At midday, the interior ministry announced that the referendum was going smoothly in most of the provinces. The interior minister, Maj. Gen. Mohammad Ibrahim al-Shaar, announced that the turnout was "high except in some areas despite threats and intimidation from armed groups." He called the participation in central Damascus "remarkable."

Canadian-based Global News reported that the turnout was high in pro-Assad neighbourhoods or areas with a high security presence, but made note that areas which have held anti-government protests had a very low turnout. They also suggested that though a portion of the voters were opposed to the government, there was also a belief that the referendum would be "a step in the right direction." It also suggested that in pro-government neighbourhood there was pressure to vote and pressure to boycott the vote in anti-government neighbourhoods.

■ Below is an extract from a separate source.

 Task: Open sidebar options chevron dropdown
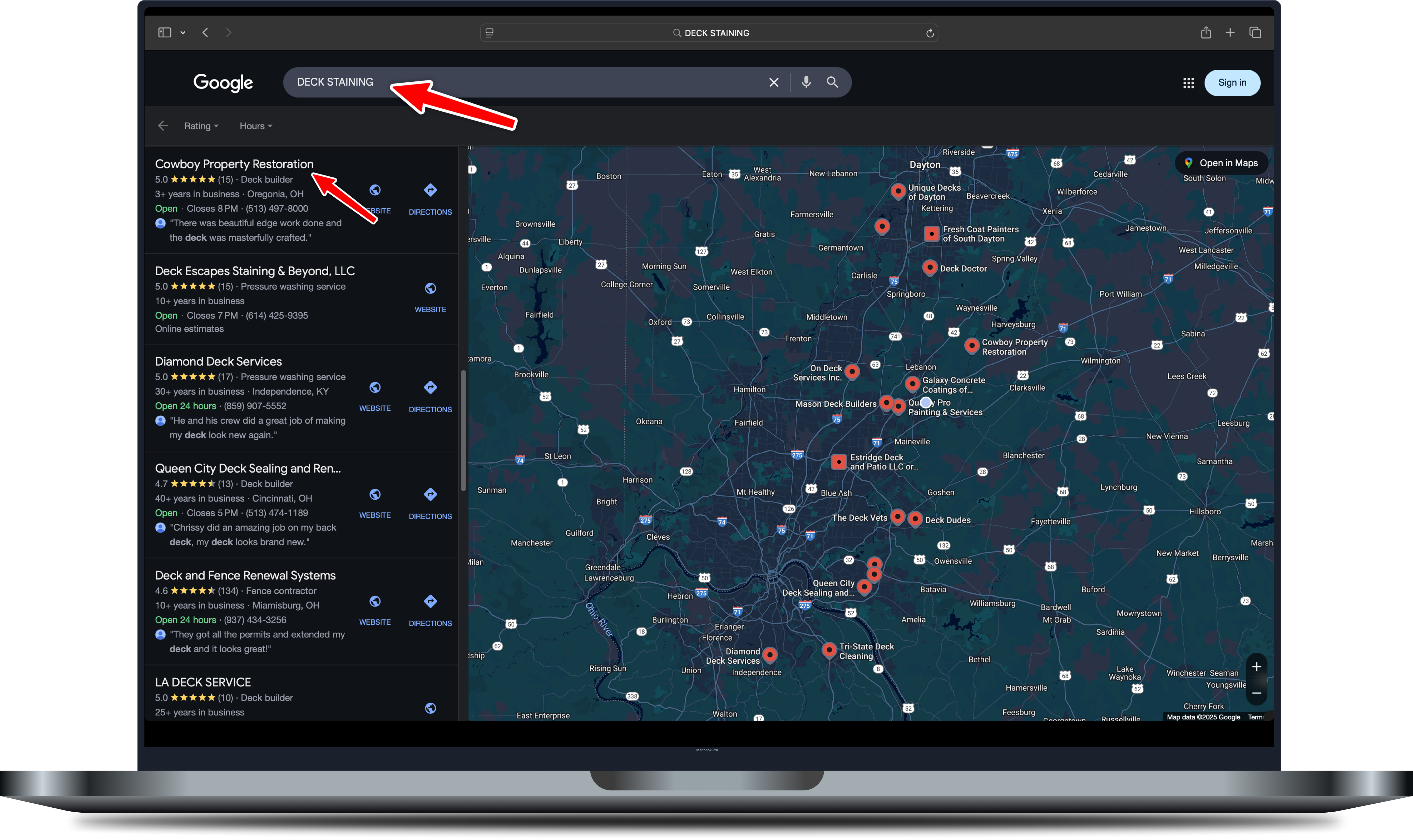183,33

President Bashar al-Assad voted with his wife Asma at a voting centre located at the headquarters of the national television where he was cheered by their employees. A crowd of Assad supporters in Damascus showed their support for the referendum.

==Results==
With a voter turnout of 57.4% and 89.4% voting in favour, the new constitution was adopted. President Al-Assad signed the new constitution into force on 27 February 2012.

| Choice |  | Votes | % |
| For |  | 7,490,319 | 90.86 |
| Against |  | 753,208 | 9.14 |
| Total |  | 8,243,527 | 100.00 |
| Valid votes |  | 8,243,527 | 98.41 |
| Invalid/blank votes |  | 132,920 | 1.59 |
| Total votes |  | 8,376,447 | 100.00 |
| Registered voters/turnout |  | 14,589,954 | 57.41 |
Source: Direct Democracy

===International reactions===
- Russia - A Ministry of Foreign Affairs statement welcomed the referendum outcome, saying that the referendum had shown popular support of the government’s reform programme and denied legitimacy to the Syrian opposition, which tried but failed to persuade the people to boycott the vote. Russia also urged the Syrian sides to renounce violence and enter into a dialogue without preconditions.